## EXERCISE INPUTS
————

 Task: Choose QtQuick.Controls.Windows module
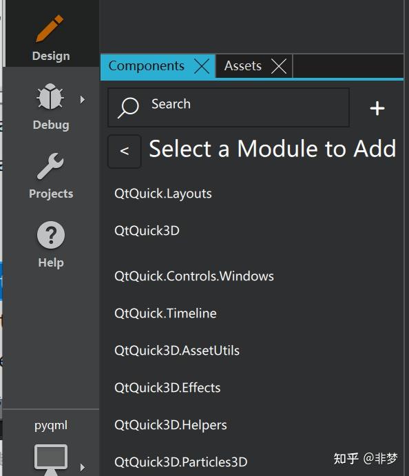tap(194, 276)
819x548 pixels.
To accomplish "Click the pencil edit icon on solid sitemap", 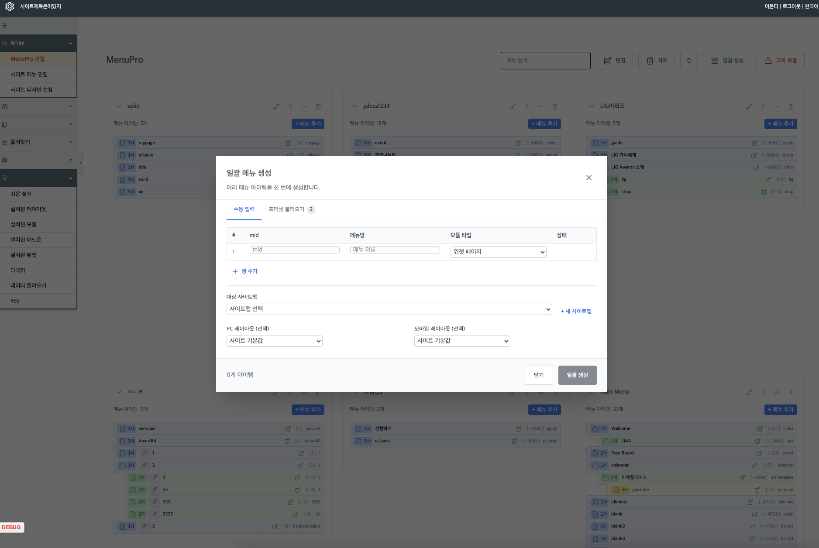I will (276, 106).
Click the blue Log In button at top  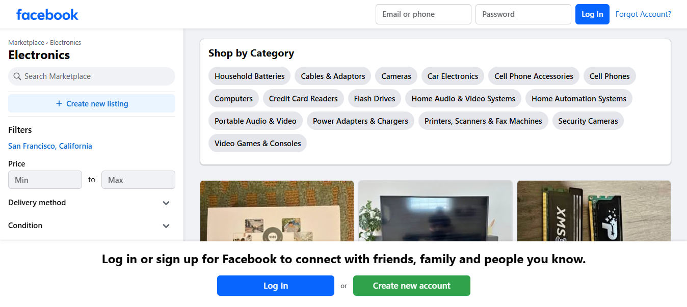click(592, 14)
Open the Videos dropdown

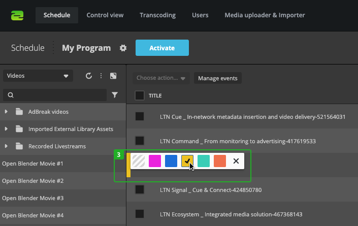[38, 76]
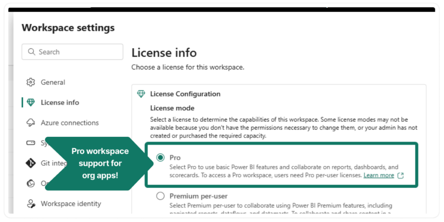Click the storage icon below Azure connections
Image resolution: width=444 pixels, height=222 pixels.
tap(30, 143)
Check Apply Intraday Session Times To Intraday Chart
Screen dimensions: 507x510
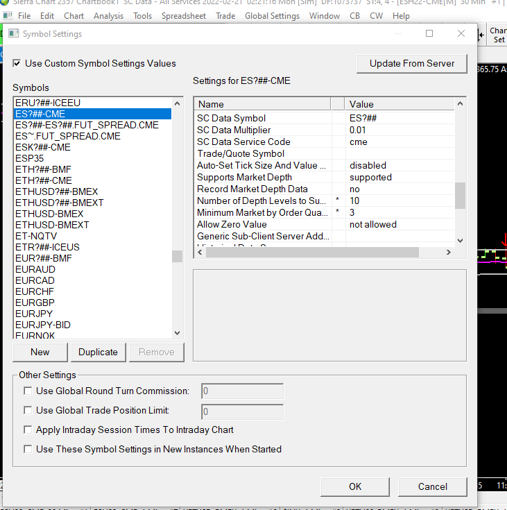click(x=28, y=430)

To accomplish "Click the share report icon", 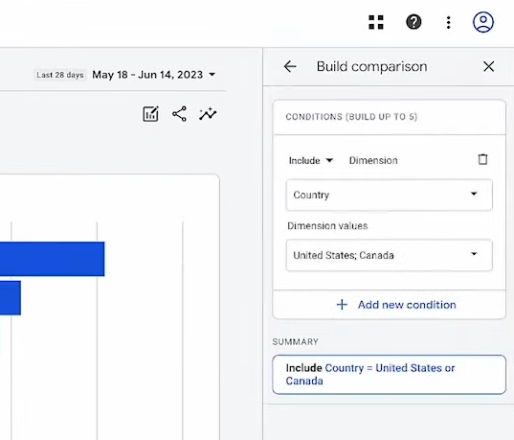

————

## TASK GOAL
Transcribe exactly, and only, the lines from the one containing "Screen dimensions: 507x510" through the last line of the records above, both included; leave out the pictures.

## WRITTEN REPLY
Screen dimensions: 507x510
click(x=28, y=430)

To accomplish "Click the share report icon", 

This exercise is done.